*** PROVIDED ENTRIES Section Begins ***

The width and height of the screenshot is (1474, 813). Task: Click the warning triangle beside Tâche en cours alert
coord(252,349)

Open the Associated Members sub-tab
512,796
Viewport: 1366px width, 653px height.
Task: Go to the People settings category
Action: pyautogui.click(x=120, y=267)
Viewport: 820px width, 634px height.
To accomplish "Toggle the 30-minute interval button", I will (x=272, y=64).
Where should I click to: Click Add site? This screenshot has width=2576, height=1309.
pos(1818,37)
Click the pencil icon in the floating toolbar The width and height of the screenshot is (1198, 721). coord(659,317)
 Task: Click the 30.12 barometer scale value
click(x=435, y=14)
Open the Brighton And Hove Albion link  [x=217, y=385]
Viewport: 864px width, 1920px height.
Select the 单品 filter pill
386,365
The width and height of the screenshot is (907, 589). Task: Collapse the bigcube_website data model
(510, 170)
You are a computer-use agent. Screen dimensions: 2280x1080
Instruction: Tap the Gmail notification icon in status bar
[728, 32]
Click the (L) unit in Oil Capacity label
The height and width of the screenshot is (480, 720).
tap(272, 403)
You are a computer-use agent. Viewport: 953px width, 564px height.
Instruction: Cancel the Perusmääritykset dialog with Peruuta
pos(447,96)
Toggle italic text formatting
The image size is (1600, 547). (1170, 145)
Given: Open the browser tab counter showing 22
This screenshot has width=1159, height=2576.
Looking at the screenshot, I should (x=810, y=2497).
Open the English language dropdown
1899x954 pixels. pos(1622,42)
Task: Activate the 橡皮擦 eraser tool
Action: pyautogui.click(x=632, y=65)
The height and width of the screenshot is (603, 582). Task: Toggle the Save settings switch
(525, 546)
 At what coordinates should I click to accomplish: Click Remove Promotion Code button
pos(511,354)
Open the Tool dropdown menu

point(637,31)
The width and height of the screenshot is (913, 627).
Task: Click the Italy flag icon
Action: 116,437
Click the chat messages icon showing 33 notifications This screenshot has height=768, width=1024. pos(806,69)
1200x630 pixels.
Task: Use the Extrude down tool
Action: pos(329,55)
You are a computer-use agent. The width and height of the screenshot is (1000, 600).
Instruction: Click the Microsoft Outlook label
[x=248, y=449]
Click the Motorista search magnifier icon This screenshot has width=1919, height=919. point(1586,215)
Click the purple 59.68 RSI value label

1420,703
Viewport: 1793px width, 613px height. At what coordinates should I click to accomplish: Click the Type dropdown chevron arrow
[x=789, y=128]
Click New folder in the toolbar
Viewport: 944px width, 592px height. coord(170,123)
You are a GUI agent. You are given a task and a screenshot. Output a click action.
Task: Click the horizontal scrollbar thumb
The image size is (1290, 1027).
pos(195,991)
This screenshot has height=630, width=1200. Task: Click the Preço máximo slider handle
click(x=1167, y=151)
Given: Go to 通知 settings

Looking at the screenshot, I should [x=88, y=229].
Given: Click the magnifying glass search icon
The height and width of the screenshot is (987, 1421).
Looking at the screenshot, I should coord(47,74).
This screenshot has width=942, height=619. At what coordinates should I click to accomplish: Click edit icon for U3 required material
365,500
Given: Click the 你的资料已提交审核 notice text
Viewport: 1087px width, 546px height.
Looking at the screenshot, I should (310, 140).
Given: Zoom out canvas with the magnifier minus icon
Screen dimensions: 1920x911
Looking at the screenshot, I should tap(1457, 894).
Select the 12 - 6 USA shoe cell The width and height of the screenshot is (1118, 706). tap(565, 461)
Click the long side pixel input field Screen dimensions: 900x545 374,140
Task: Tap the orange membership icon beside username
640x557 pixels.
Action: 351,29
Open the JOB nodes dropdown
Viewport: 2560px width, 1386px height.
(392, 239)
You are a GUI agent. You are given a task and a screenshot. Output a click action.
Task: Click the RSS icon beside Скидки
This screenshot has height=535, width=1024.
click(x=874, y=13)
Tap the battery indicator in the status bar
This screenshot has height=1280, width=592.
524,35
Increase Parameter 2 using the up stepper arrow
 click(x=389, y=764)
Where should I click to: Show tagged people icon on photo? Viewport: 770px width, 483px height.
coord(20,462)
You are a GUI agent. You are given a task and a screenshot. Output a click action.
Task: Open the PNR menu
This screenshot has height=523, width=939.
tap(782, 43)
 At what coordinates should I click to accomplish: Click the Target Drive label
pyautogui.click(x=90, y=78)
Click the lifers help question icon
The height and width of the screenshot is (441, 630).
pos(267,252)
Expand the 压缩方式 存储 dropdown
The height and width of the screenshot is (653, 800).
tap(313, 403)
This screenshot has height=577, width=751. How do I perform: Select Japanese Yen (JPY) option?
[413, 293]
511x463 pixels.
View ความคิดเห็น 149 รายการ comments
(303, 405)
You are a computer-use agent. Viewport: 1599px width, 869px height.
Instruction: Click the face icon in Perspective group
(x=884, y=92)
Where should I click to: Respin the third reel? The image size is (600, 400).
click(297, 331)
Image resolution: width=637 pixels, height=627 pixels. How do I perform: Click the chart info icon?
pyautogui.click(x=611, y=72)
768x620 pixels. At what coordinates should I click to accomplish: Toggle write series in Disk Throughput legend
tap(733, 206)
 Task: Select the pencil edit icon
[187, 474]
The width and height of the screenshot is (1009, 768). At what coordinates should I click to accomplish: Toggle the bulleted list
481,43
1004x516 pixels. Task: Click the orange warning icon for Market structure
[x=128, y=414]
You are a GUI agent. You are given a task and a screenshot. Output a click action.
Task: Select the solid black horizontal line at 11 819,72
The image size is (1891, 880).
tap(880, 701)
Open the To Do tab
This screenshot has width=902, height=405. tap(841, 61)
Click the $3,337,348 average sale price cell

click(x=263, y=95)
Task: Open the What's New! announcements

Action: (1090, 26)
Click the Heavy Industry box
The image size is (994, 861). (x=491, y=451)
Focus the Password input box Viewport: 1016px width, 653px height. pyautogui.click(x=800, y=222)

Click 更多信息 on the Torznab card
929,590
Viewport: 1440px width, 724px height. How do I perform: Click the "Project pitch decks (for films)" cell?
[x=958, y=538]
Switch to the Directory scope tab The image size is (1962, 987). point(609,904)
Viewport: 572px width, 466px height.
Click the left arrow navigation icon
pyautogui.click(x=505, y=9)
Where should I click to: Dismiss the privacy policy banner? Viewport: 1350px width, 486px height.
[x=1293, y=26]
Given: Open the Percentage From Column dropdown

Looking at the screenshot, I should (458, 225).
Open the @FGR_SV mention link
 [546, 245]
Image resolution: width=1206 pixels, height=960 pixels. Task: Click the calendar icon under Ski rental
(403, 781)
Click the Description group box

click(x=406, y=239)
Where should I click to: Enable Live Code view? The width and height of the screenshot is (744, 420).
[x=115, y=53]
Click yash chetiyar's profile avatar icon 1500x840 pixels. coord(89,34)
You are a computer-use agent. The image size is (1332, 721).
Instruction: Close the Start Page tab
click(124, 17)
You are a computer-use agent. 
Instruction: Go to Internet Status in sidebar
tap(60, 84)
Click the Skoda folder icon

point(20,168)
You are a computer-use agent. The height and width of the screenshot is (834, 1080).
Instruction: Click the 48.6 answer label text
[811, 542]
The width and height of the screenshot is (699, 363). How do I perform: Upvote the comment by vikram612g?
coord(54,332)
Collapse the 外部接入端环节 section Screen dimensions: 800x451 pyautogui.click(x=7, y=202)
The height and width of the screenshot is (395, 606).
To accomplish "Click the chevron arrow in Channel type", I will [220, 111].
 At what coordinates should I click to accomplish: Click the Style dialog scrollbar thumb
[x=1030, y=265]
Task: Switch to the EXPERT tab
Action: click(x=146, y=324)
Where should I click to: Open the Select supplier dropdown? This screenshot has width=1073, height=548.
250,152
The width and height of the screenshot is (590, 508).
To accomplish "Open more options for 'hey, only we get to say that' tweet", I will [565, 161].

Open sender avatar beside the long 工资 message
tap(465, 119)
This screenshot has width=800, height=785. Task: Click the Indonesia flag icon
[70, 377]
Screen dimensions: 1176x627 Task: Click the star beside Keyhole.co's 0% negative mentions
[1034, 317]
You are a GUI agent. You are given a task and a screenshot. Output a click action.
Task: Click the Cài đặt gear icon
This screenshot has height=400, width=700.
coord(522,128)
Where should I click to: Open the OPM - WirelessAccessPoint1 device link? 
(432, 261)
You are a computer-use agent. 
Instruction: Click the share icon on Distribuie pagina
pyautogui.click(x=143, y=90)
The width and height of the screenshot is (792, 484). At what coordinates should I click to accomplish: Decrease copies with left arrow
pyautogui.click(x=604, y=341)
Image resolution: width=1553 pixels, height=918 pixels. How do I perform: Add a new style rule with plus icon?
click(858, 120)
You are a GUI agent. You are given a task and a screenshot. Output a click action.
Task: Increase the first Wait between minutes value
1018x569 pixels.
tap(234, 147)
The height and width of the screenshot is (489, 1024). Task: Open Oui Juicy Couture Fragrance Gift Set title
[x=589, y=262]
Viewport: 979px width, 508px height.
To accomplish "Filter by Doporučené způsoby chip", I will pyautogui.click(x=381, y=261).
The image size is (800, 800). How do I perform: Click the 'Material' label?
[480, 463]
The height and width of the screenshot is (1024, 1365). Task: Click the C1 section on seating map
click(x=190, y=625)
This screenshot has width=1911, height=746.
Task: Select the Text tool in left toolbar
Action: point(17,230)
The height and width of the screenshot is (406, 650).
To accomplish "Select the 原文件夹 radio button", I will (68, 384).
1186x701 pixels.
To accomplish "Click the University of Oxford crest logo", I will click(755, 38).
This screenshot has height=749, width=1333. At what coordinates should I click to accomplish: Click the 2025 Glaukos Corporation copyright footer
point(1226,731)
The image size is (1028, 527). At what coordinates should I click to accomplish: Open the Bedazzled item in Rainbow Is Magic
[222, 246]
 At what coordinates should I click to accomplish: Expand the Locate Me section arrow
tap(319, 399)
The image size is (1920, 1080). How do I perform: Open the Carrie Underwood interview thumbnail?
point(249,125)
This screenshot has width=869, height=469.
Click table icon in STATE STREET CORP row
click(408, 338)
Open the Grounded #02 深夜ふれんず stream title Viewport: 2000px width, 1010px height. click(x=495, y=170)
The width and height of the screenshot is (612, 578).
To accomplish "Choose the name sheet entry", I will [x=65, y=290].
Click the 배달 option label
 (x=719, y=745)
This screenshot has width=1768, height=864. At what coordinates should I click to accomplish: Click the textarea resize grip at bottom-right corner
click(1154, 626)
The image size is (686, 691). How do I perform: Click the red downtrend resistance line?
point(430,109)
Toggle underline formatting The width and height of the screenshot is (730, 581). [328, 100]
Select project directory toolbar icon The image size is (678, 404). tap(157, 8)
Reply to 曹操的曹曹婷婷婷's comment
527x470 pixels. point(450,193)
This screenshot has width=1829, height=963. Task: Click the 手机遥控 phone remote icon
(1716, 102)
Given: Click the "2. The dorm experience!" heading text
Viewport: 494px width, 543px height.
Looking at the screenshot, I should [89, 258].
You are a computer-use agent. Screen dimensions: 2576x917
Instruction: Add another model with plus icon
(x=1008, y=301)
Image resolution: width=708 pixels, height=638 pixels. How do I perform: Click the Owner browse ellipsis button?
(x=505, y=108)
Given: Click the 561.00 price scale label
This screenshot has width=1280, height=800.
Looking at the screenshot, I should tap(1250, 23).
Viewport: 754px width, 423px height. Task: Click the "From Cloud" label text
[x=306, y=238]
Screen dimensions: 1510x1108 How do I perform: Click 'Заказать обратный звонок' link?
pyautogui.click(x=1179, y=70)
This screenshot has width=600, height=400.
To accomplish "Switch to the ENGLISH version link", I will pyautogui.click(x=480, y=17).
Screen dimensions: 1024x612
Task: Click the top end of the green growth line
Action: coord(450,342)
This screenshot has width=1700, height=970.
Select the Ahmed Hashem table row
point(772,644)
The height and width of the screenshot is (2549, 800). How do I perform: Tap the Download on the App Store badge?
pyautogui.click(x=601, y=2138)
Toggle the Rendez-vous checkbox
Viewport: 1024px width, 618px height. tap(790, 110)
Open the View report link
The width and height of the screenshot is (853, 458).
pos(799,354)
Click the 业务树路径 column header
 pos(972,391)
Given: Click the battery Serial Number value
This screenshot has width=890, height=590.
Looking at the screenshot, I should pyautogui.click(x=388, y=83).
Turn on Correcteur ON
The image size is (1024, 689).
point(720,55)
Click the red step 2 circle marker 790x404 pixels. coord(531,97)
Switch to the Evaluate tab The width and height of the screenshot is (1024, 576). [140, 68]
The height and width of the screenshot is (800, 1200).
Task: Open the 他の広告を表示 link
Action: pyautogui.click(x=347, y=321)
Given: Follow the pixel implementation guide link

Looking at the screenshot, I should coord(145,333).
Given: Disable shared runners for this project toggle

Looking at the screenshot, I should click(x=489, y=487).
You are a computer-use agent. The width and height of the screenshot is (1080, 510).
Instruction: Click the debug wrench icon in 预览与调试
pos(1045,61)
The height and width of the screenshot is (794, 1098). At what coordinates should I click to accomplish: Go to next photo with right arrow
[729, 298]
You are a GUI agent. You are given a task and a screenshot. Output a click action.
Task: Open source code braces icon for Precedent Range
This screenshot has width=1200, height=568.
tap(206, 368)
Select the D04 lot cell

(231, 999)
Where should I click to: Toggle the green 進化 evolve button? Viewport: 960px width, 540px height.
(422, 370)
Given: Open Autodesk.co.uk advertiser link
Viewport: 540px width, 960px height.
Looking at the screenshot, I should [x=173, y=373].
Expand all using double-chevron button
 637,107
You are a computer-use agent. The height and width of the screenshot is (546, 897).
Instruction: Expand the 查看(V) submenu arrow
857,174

*** PROVIDED ENTRIES Section Ends ***

= TRY IT =
Your answer should be the lines above, from the line containing "Toggle underline formatting" up to and including the line containing "Given: Click the 561.00 price scale label", reproduced exactly and with nothing else.

= ANSWER TO THIS PROBLEM =
Toggle underline formatting The width and height of the screenshot is (730, 581). [328, 100]
Select project directory toolbar icon The image size is (678, 404). tap(157, 8)
Reply to 曹操的曹曹婷婷婷's comment
527x470 pixels. point(450,193)
This screenshot has width=1829, height=963. Task: Click the 手机遥控 phone remote icon
(1716, 102)
Given: Click the "2. The dorm experience!" heading text
Viewport: 494px width, 543px height.
Looking at the screenshot, I should [89, 258].
You are a computer-use agent. Screen dimensions: 2576x917
Instruction: Add another model with plus icon
(x=1008, y=301)
Image resolution: width=708 pixels, height=638 pixels. How do I perform: Click the Owner browse ellipsis button?
(x=505, y=108)
Given: Click the 561.00 price scale label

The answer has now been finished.